Training loss goes into nan values

youngwanLEE / vovnet-detectron2

[CVPR 2020] VoVNet backbone networks for detectron2

Other

378 stars 69 forks source link

Training loss goes into nan values #3

Closed Samjith888 closed 4 years ago

Samjith888 commented 4 years ago

I got nan values when used the default config in vovnet. Then i tried by reducing the bs_lr into 0.001 , 0.00025 .Hence the nan value issue solved, but the training loss not reducing (training loss starts from 1.9 to and reached in 0.7) , the AP is 11 for 75000 iterations.

Dataset : 57000 images with one class , those images are in different resolutions.

youngwanLEE commented 4 years ago

@Samjith888

The default hyperparameters of centermask are tuned to COCO dataset using 16 batch size on 8GPUs.

You have to find proper hyperparameters for your own dataset and own environment.

How many GPUs and batch size you use?

When you change batch size for training, you have to adjust base_lr.

I recommend how to adjust hyperparameters as below,

Reducing bs_lr
increasing WARMUP_ITERS
increasing batch size ASAP
change a backbone to lightweight models

Samjith888 commented 4 years ago

@Samjith888

The default hyperparameters of centermask are tuned to COCO dataset using 16 batch size on 8GPUs.

You have to find proper hyperparameters for your own dataset and own environment.

How many GPUs and batch size you use?

When you change batch size for training, you have to adjust base_lr.

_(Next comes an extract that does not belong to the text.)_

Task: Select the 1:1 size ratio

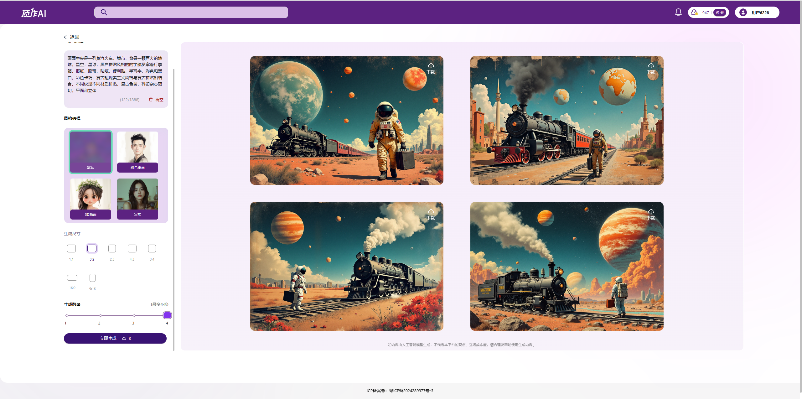Action: (71, 249)
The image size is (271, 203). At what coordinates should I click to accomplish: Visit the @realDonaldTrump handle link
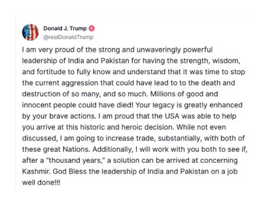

I recommend how to adjust hyperparameters as below,
* Reducing bs_lr

* increasing WARMUP_ITERS

* increasing batch size ASAP

* change a backbone to lightweight models

Dataset = 52000 images. One class . 3.5 lakh instances. Num_GPU =1 Then What batch size and base_lr should prefer ?

youngwanLEE commented 4 years ago

I don't know which settings are best for all environments.

But, I recommend using as many the batch size as your GPUs can handle.